蕪木:日本の中小企業はたしかにM&Aが苦手なイメージがあります。
黄:財務リテラシーが低いと、経営者が感情や思い込みだけで突っ走ってしまいがちなのです。財務デューデリジェンスの結果を見れば一目でやめたほうがよいとわかるような案件でも、経営者の暴走を周囲が止められないといったことがありますから。
大久保:財務リテラシーも重要な点ですが、そもそも戦略不在の会社が多く、M&Aの目的がはっきりしないディールが多いのも問題ですね。また、M&A検討開始までの意思決定に関して腰が重かったり、遅かったりする一方、一度投資検討に入ると実行ありきのスタンスになるのも日本企業に見られる傾向であるように思います。
工藤:ITにかぎらず、潜在的なニーズをとらえることができれば、まだまだM&Aにも大きな可能性があると思いますが、皆さんはどう思われますか。
蕪木:まさにその通りだと思います。たとえば、ファッションにしても日本にはないブランドでこれから人気が出そうなところをおさえることができれば、大ヒットする可能性があるはずです。もちろん、そのためにはシビアな選球眼が必要になりますが。

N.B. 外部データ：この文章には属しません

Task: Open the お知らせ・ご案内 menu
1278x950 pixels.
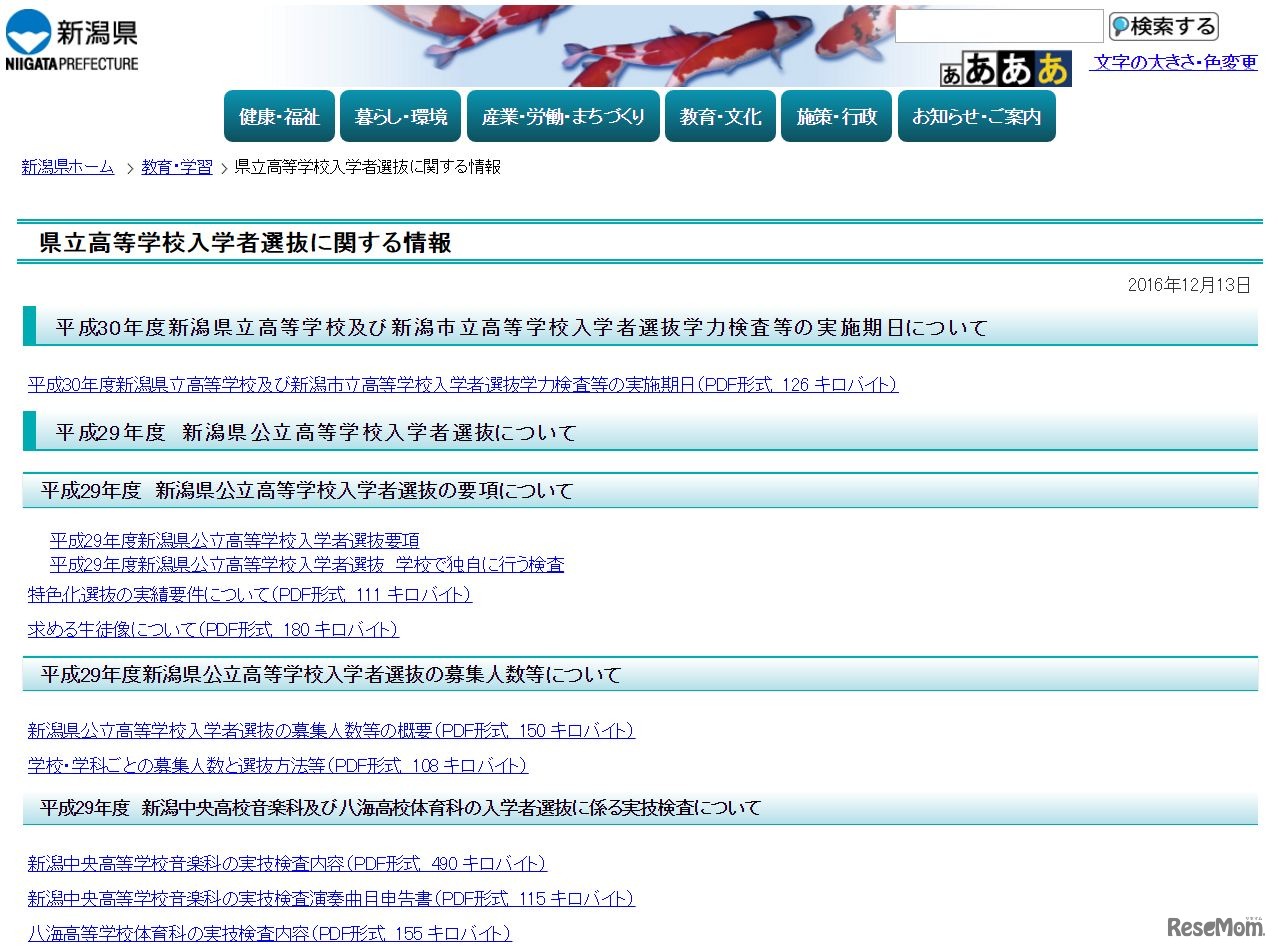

黄:ある韓国企業が国内のアウトドア需要を見据えて、世間でほとんど知られていないイタリアの老舗登山靴メーカーを買収し、ファッションの本場イタリアのアウトドアブランドと銘打って販売しはじめたところ、これが見事にヒットしました。今では登山靴だけでなくダウンジャケットなども製造し、韓国でもっとも売れているアウトドアブランドになっています。